*Short exercise*: Copy the lines from the one containing "Tap Lazio eagle crest in standings" through the end of the records, word for word, leaving out the pictures.

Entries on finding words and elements
--------
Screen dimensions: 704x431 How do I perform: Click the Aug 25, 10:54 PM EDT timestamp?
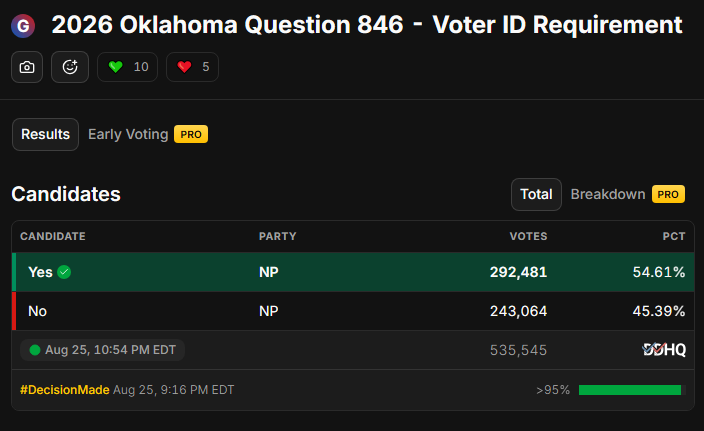(x=110, y=350)
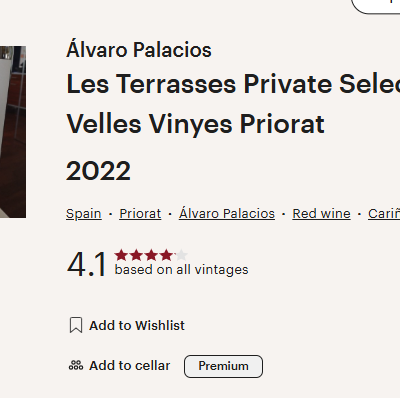Click the rounded button at top right
This screenshot has height=398, width=400.
(x=376, y=5)
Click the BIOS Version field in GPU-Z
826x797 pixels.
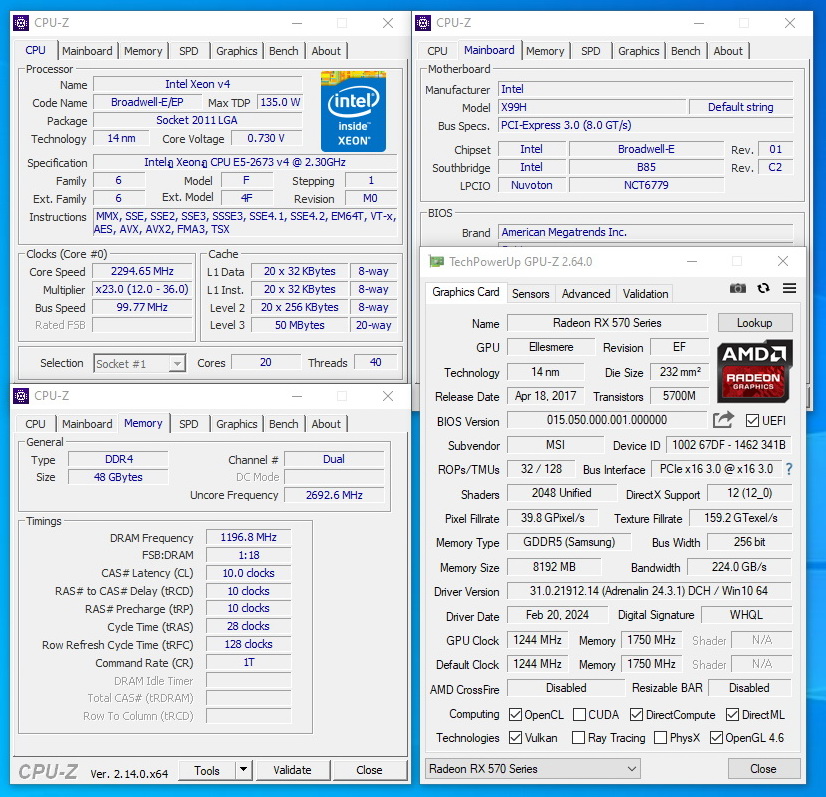coord(607,421)
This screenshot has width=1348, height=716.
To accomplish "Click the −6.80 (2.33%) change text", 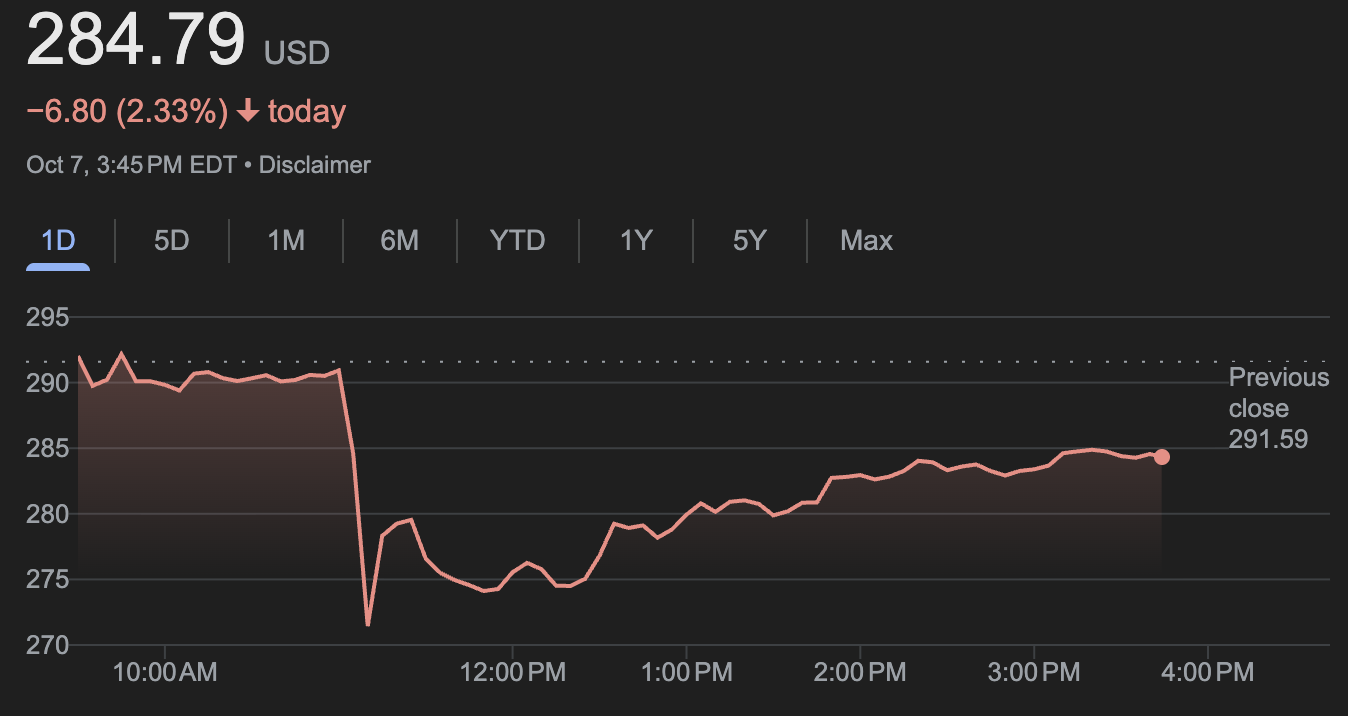I will [127, 112].
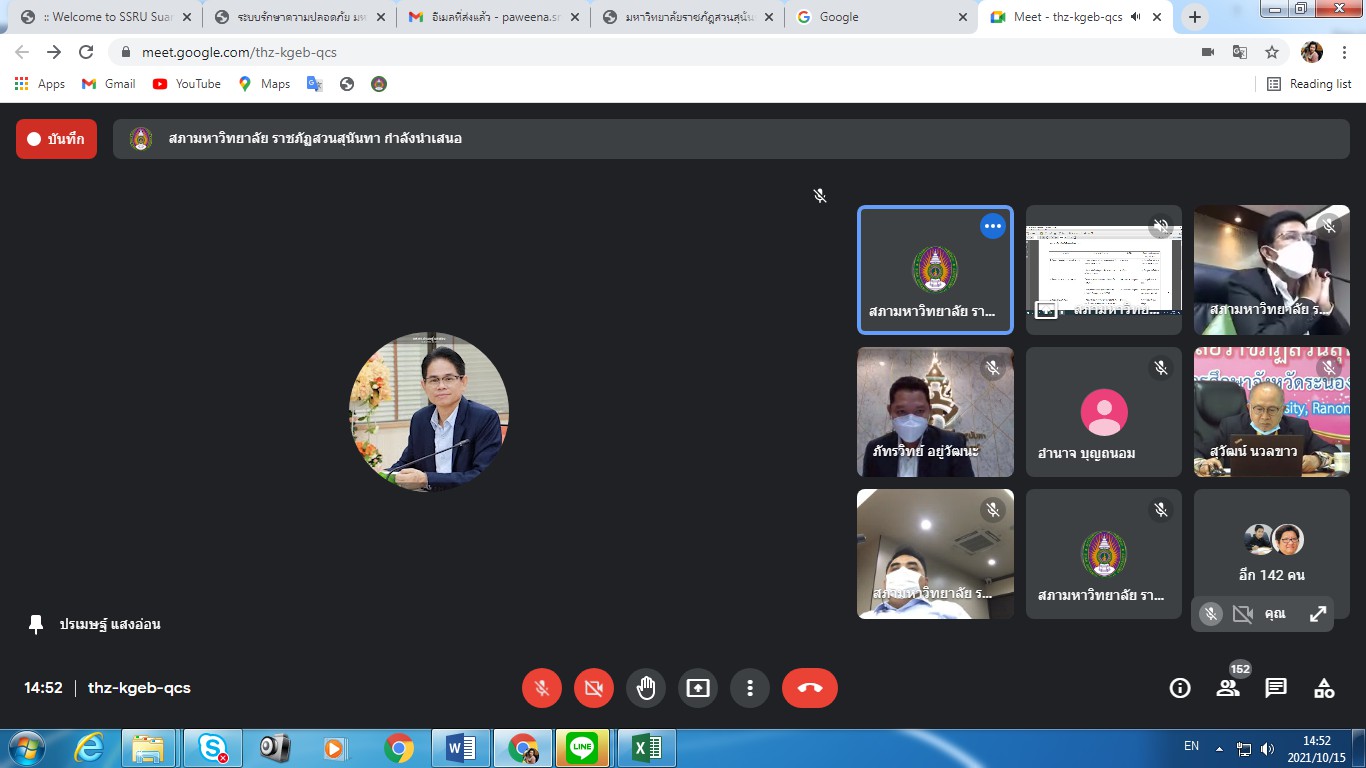Expand self-view tile with arrows icon
The image size is (1366, 768).
[x=1318, y=614]
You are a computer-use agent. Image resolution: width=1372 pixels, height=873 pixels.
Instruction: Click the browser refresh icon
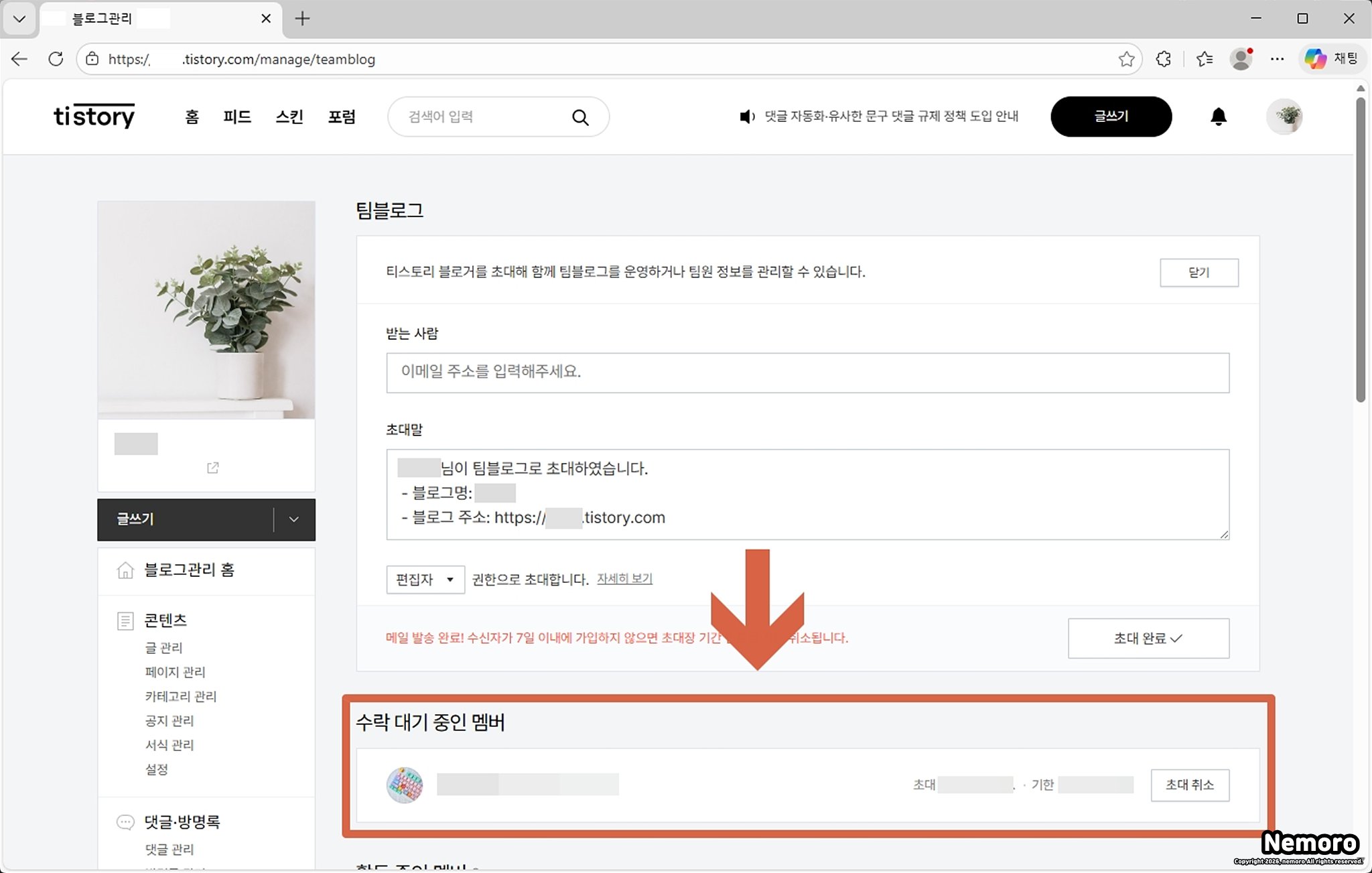(56, 59)

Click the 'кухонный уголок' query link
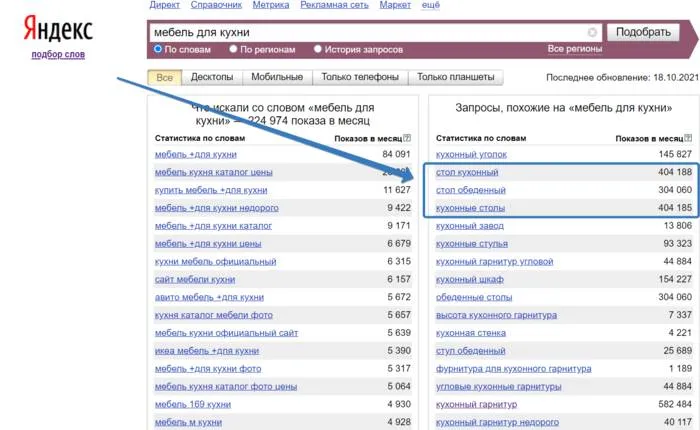pos(471,155)
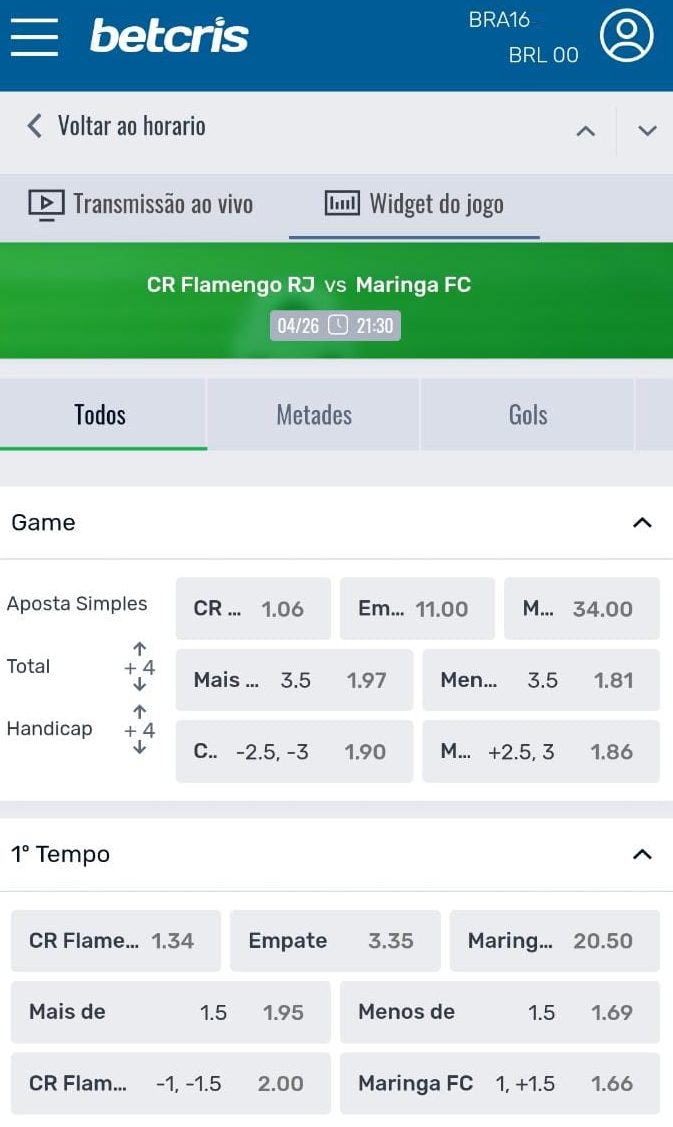Click the Widget do jogo scoreboard icon

(x=342, y=203)
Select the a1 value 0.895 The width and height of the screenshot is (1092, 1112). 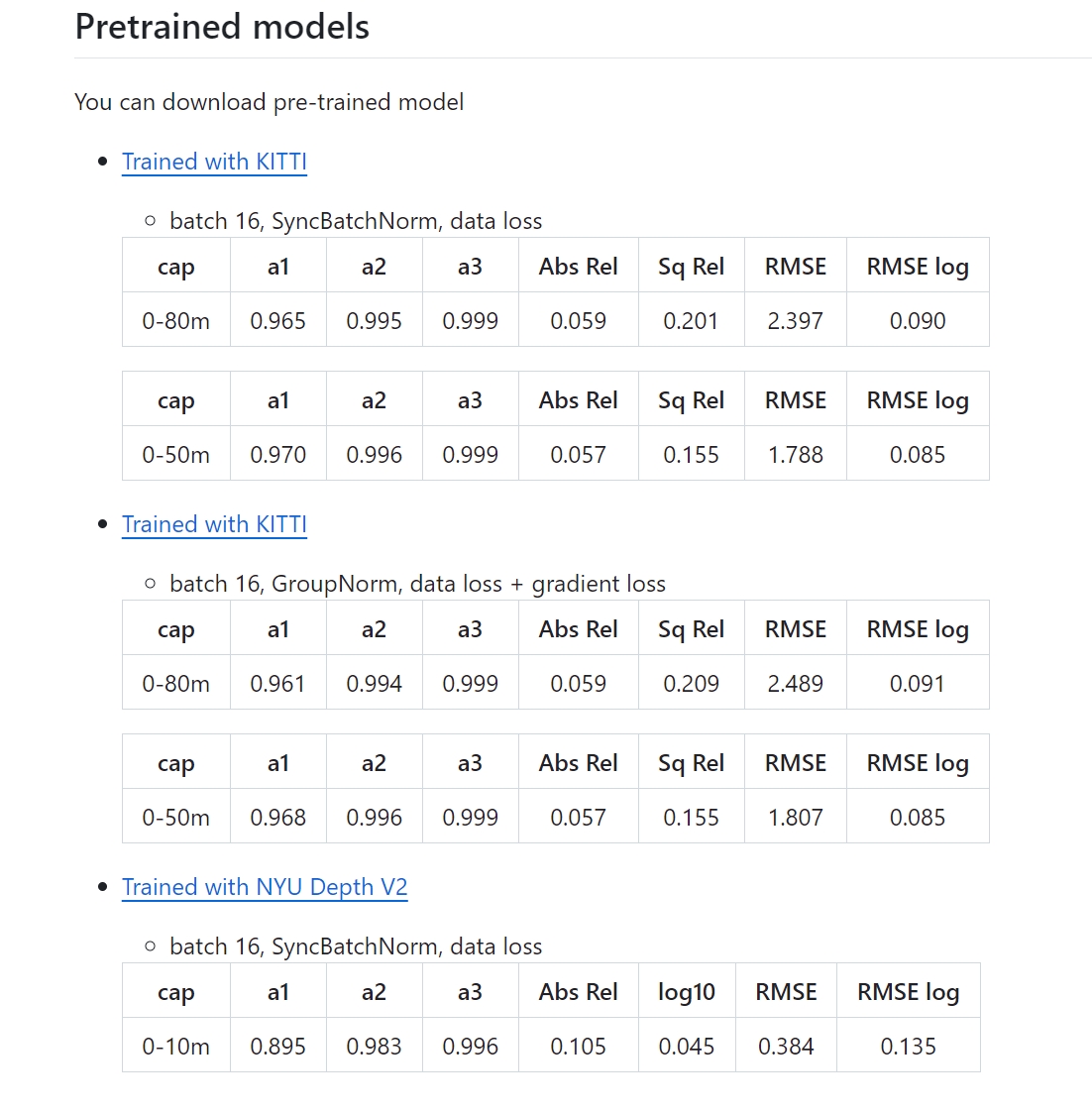[x=278, y=1047]
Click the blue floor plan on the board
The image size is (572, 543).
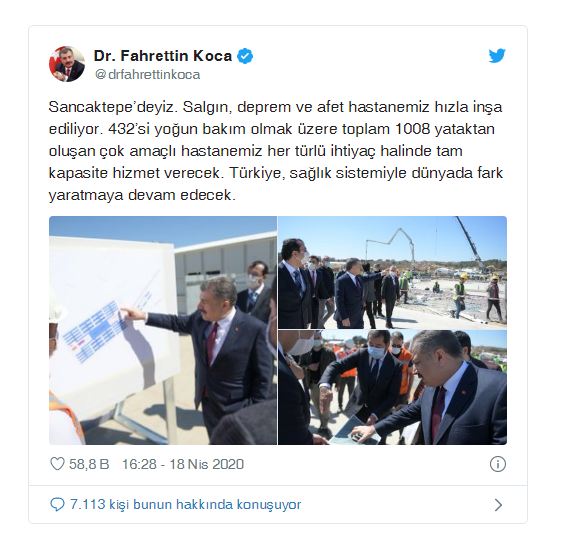click(x=93, y=331)
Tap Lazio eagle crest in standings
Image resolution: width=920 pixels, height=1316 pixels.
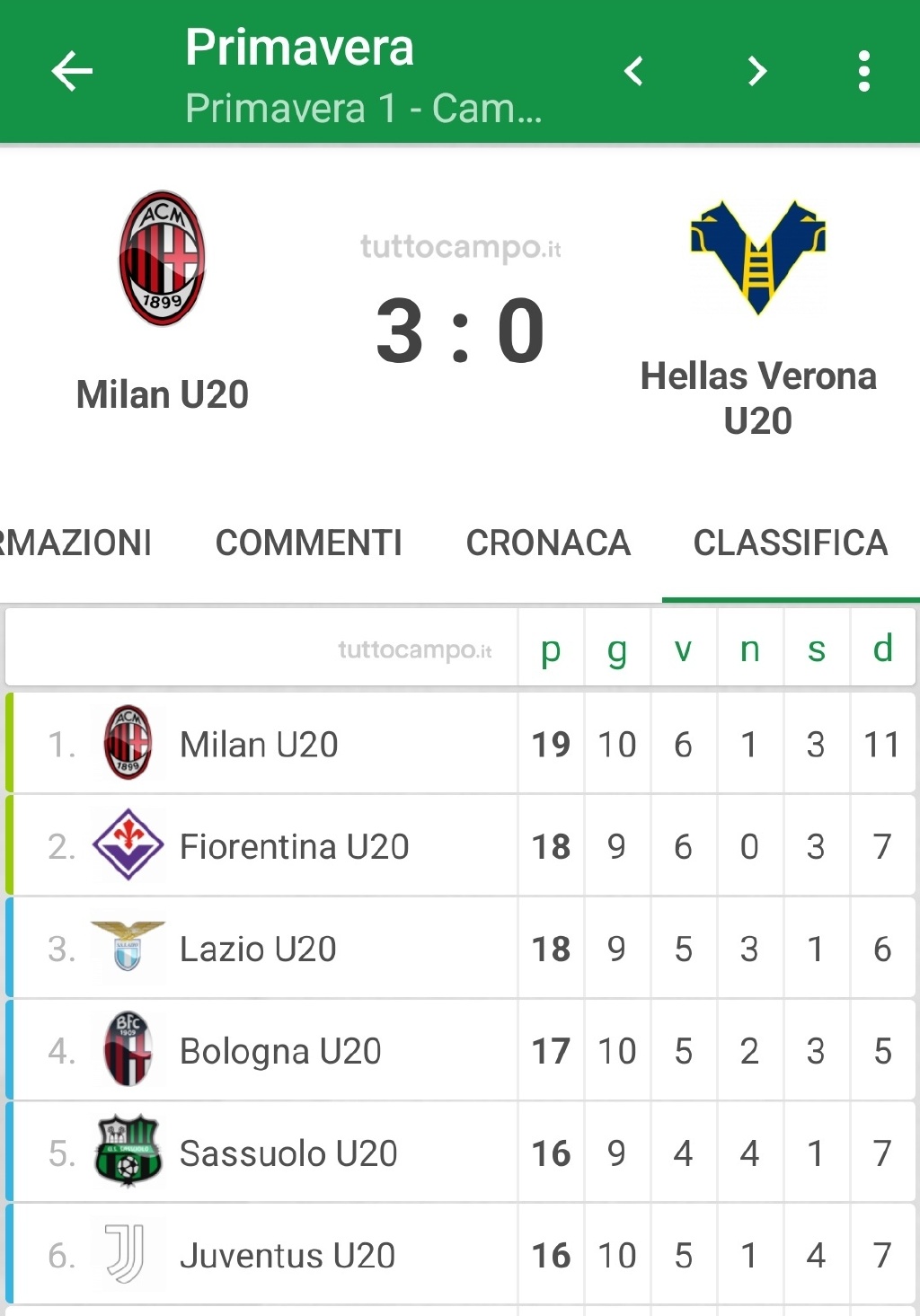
--------
*Final result*:
Tap Lazio eagle crest in standings
Image resolution: width=920 pixels, height=1316 pixels.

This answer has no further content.